Fraenkel Gallery is pleased to present its first exhibition of photographs by the British artist Richard Learoyd. The works will be on view from May 5 to June 25, 2011.
Learoyd’s minutely detailed, large-scale color portraits do not look like other photographs. Made with a giant camera comprised of two rooms, Learoyd’s subject (generally a person, though sometimes an object such as a mirror) occupies one room containing a powerful light source, while the photographic paper occupies the adjacent camera obscura (“dark room” in Latin). Connecting the two rooms is a lens set within a bellows—an accordion-like contraption dating from the medium’s first century.
Learoyd’s pictures are unique direct-positive images produced without a negative. The photographs on view are images made by the direct record of light reflecting from the subject to the photographic paper, yielding portraits of unsettling psychological intensity.
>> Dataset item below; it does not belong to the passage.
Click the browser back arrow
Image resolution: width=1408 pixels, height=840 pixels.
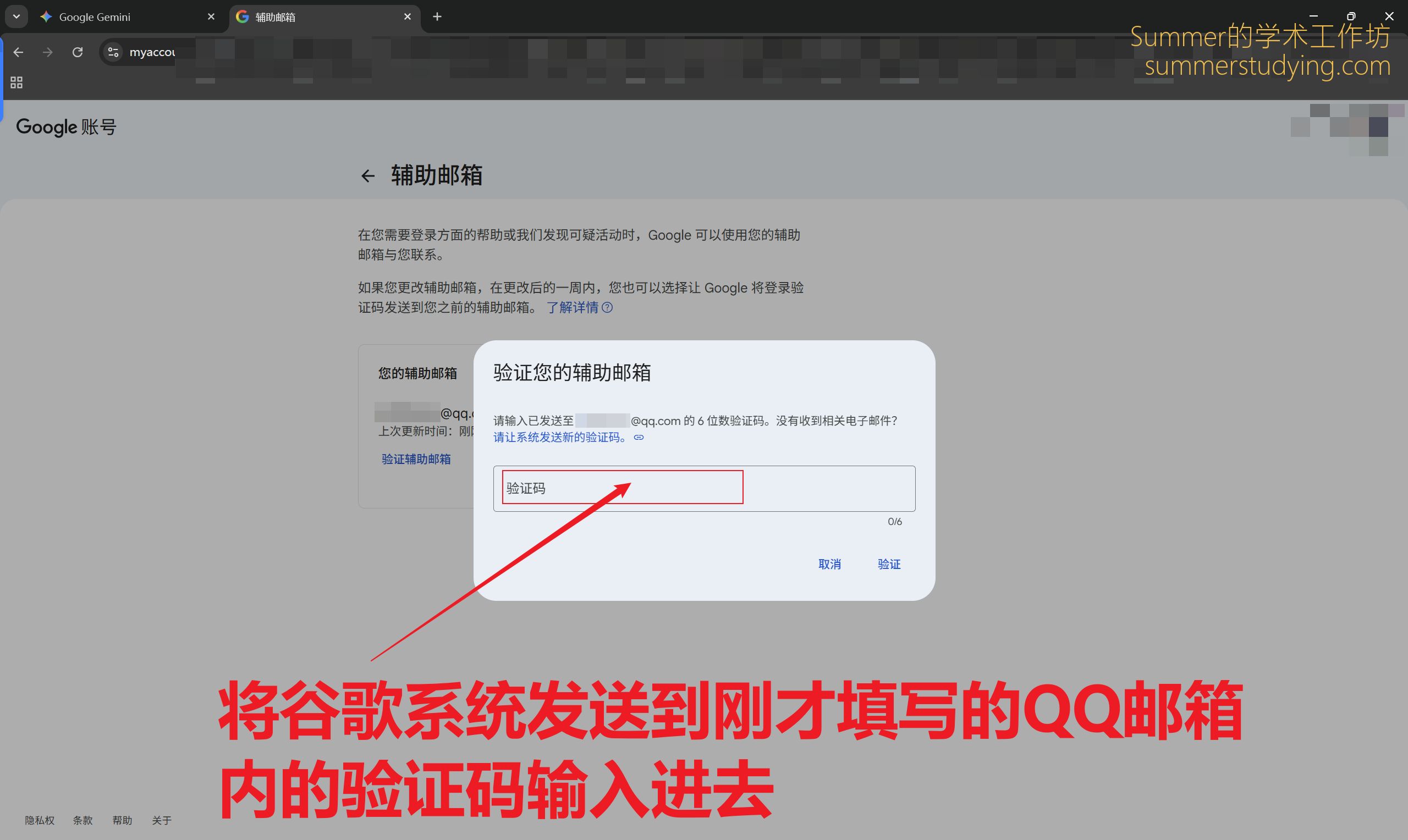pyautogui.click(x=18, y=52)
Learoyd was born in 1966 in Lancashire, England , and studied at the Glasgow School of Art. He lives and works in London. His photographs have recently been acquired by The Metropolitan Museum of Art, Yale University Art Gallery, San Francisco Museum of Modern Art, and the Victoria and Albert Museum, among others.
The exhibition Presences is accompanied by a fully illustrated catalog published by Fraenkel Gallery.